泠葭好像做了一个长梦,梦见自己化身成那扰乱天常的梼杌,佛祖派坐下十八罗汉来收服她,也不知道她怎么变得那样厉害,一人独战十八罗汉,可佛陀到底是佛陀,他们降服了她,就在要把她诛杀灭灵的那一刻,一个手持棍棒的金甲神佛救了她,那个神佛被圣光笼罩,她看不清他的脸,只知道,他来了,她就不用害怕,没人能伤害她。
“把子,这次的点子长的可够标致的。”一个猥琐的声音响起。
“收了你他娘的淫心,咱们这行最讲究规矩,盘了人家的账,咱们就只管干活,点子收来交予主家儿,便与咱们无干系了,别坏了我这里的规矩。”
两人正说着,从门外走进一个身披斗篷的人,头上戴着兜帽,深长的帽檐垂下,遮住大半张脸,单看身形应是个女子,她站在暗处,渐渐走上前,月光打在她的下半张脸上,只见红唇翕合,吩咐几句,一个黑衣人上前,一把拉下泠葭脸上的黑罩巾,又把她推起,让她坐靠在墙壁上。
这番动作将昏沉的人惊醒,泠葭缓缓睁开眼,只觉头昏脑涨,胸口憋闷得很,大口喘了两息,只觉喉头沁着苦涩之意,意识逐渐回笼,下一秒,待她看清周遭,便如被人施了定身咒一般僵在当场。
这里应是一座荒废的破庙,斜前方一座泥身菩萨,正半阖着眼皮注视着底下的一切。
眼前正立着叁个人,两个黑衣人都蒙着面,只一双眼睛外露,两人站在偏处,正前方那人身披斗篷,遮着首尾,半分人形也不得见。

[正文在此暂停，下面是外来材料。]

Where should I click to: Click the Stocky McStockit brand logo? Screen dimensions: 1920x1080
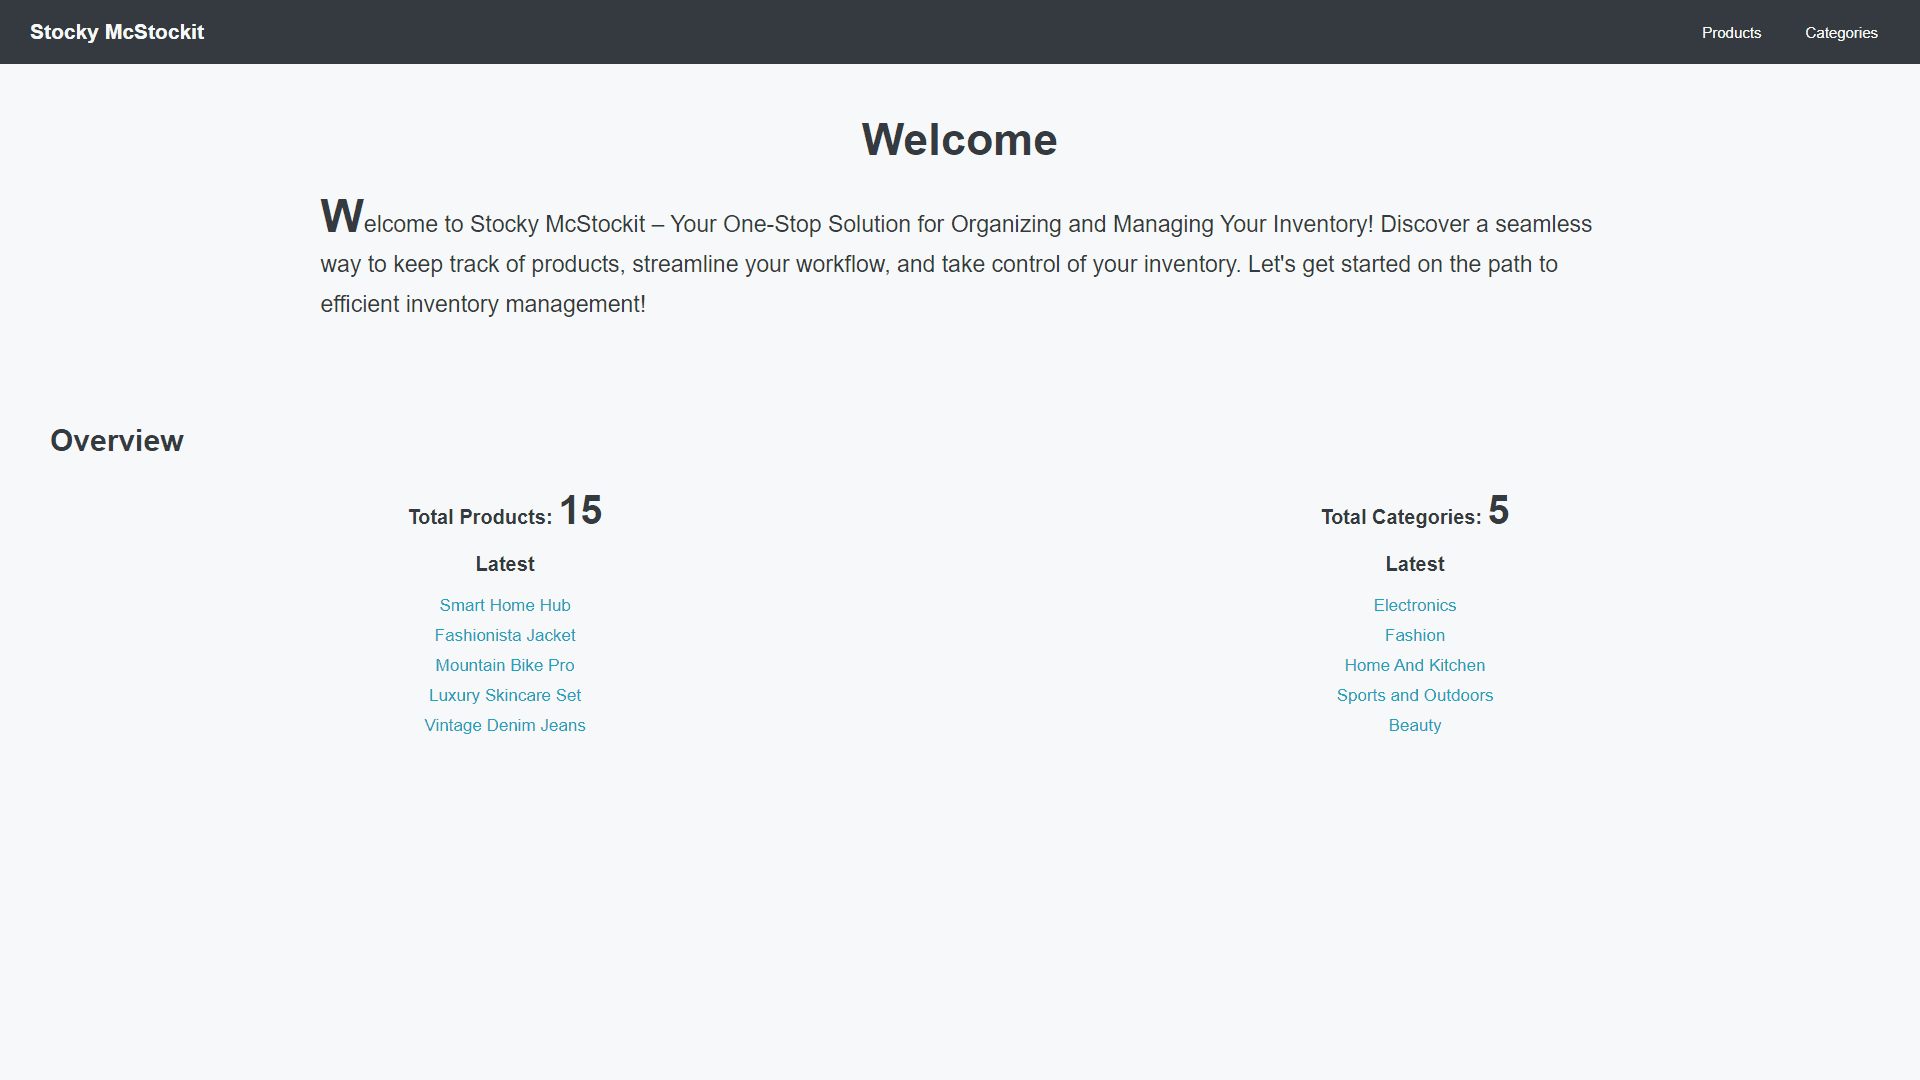click(116, 32)
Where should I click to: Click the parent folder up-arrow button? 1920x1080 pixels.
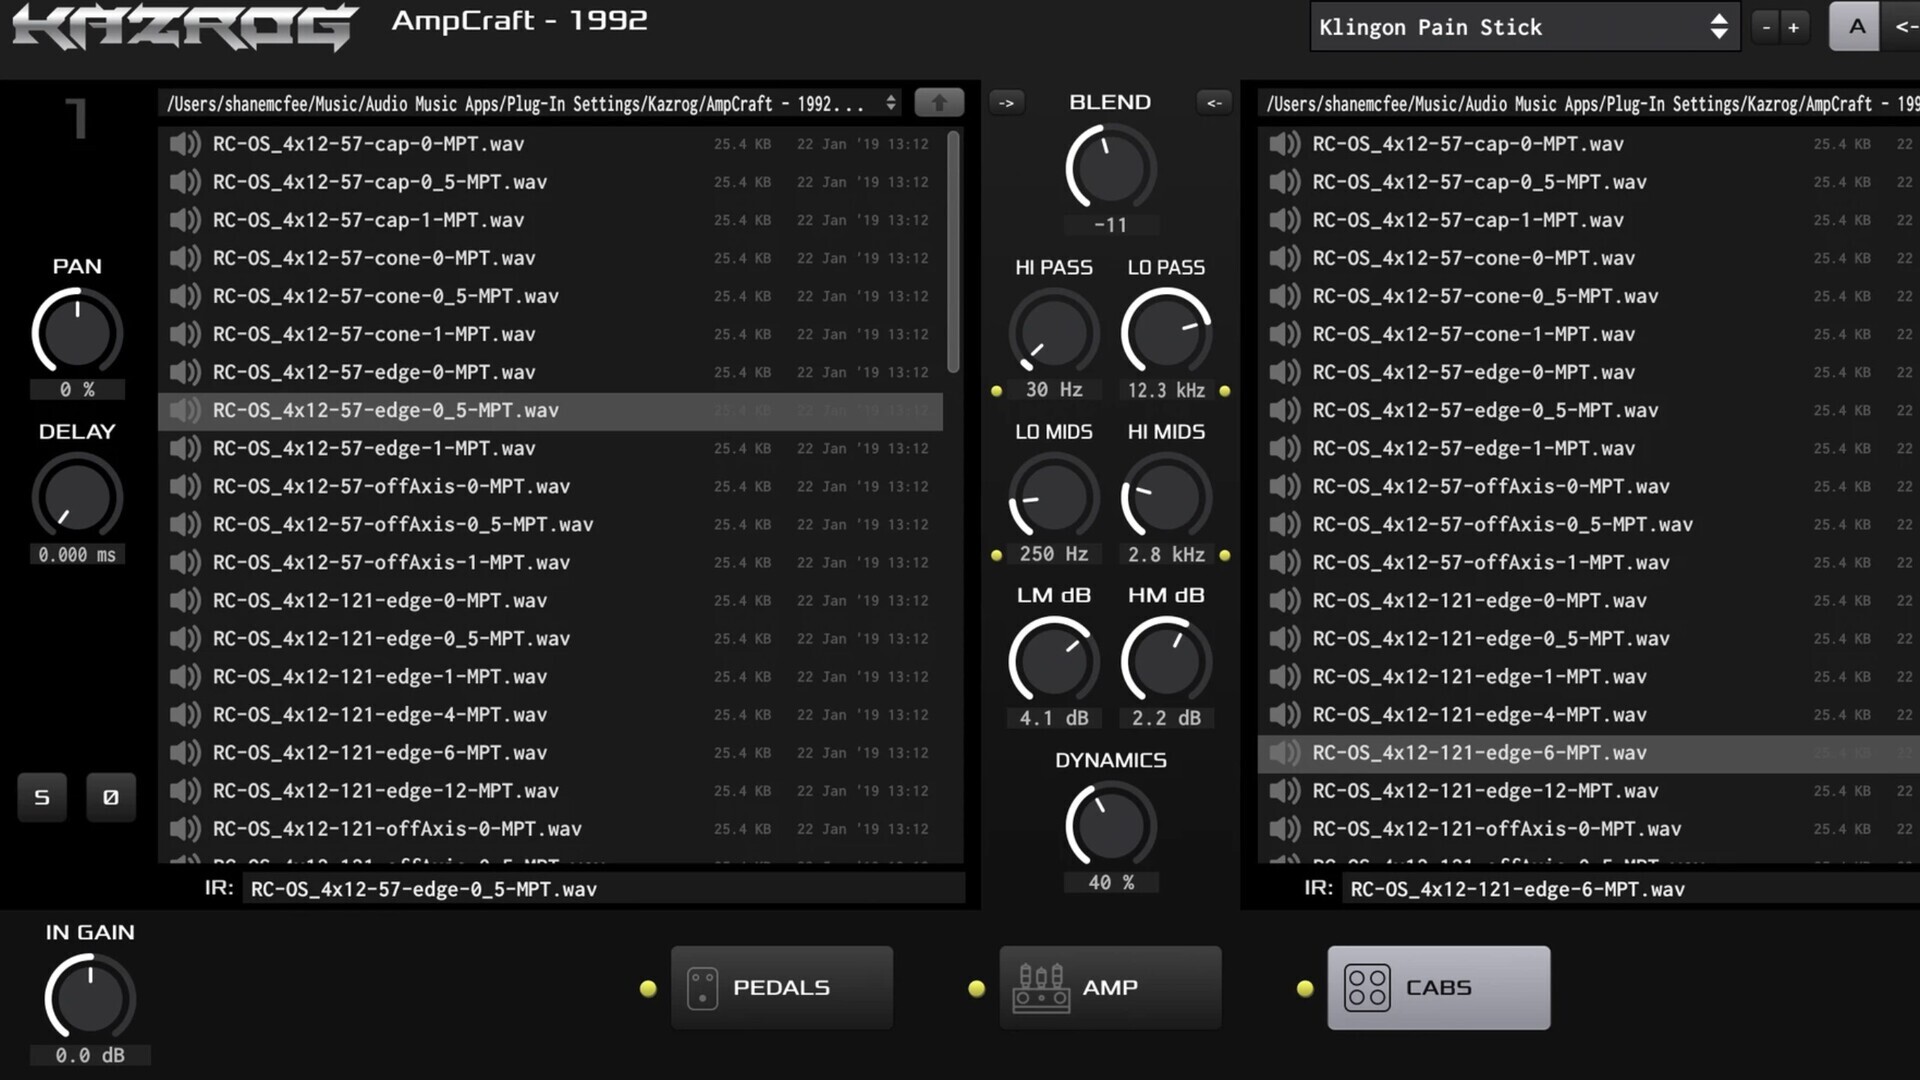point(938,102)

泠葭已经很多年没有经历过这样的事,可印象里这并不是头一次,所以即便害怕,也并不能让她比儿时的自己更加恐惧,她不动声色,只等着那人先开口。
两人都静默片刻,其中一个黑衣人耐不住了,催促道,“你可看准验货了?没问题就把剩下的账清了,我们兄弟就先撤了。”
那人从怀里掏出一个钱袋,沉甸甸的一兜,扬手抛给那黑衣人,黑衣人一把接过,打开看了看,“齐了,那剩下的便与我们兄弟无关了。”
“慢着。”
听这声音是个女人,泠葭看着那人一步步走过来,月光照在她的嘴唇上,那唇色红的妖冶可怖。

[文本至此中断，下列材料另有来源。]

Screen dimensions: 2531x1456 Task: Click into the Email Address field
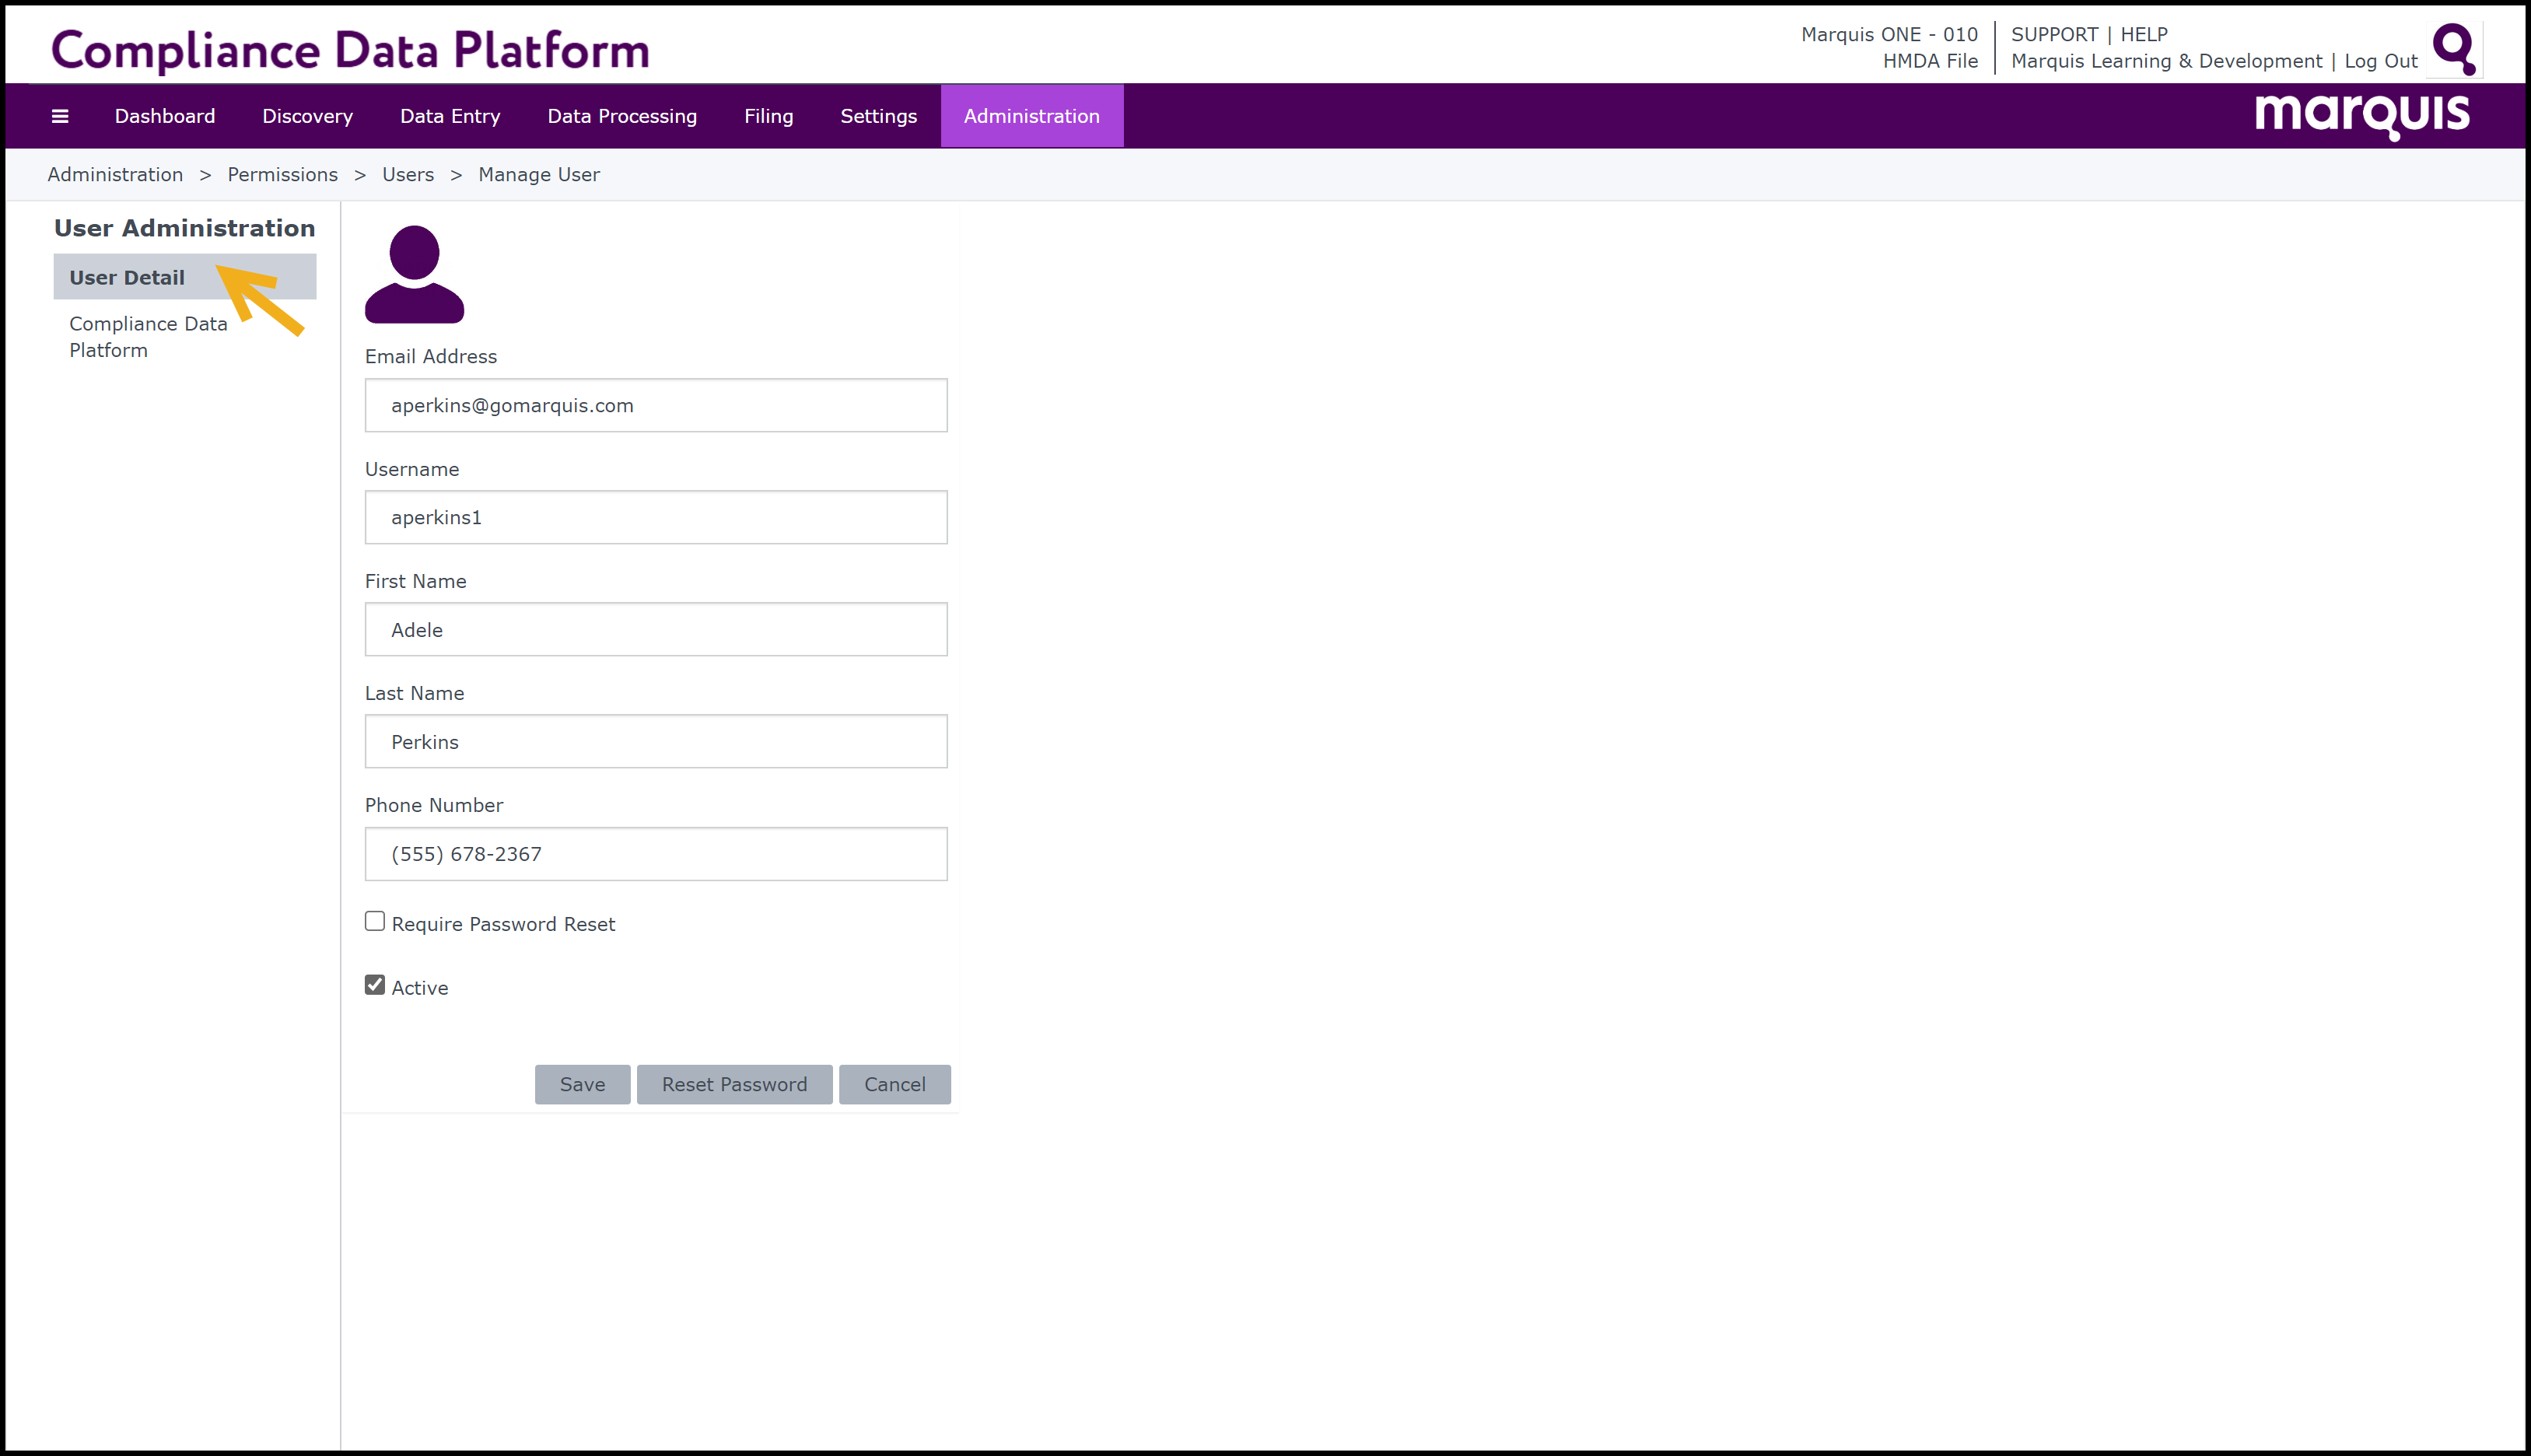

那人微微弯下腰,从斗篷里伸出一只细瘦的手,一把抓住泠葭的下巴抬起,她的拇指按在泠葭的嘴唇上,用力搓磨了下,又一把推开她,转身冲那两个黑衣人道,“你们先别急着走,我只是有几句话想和她说,一会儿说完了,还得麻烦几位兄弟一件事。”
两个黑衣人互望了眼,不明所以,“什么事?当初你只说让咱们替你把这点子捉来,可没提别的,若是现在加活儿,你这账,可就得重新盘了。”
那女子咯咯笑起来,“先别急嘛,我还没说让你们干什么呢?”
“那你说。”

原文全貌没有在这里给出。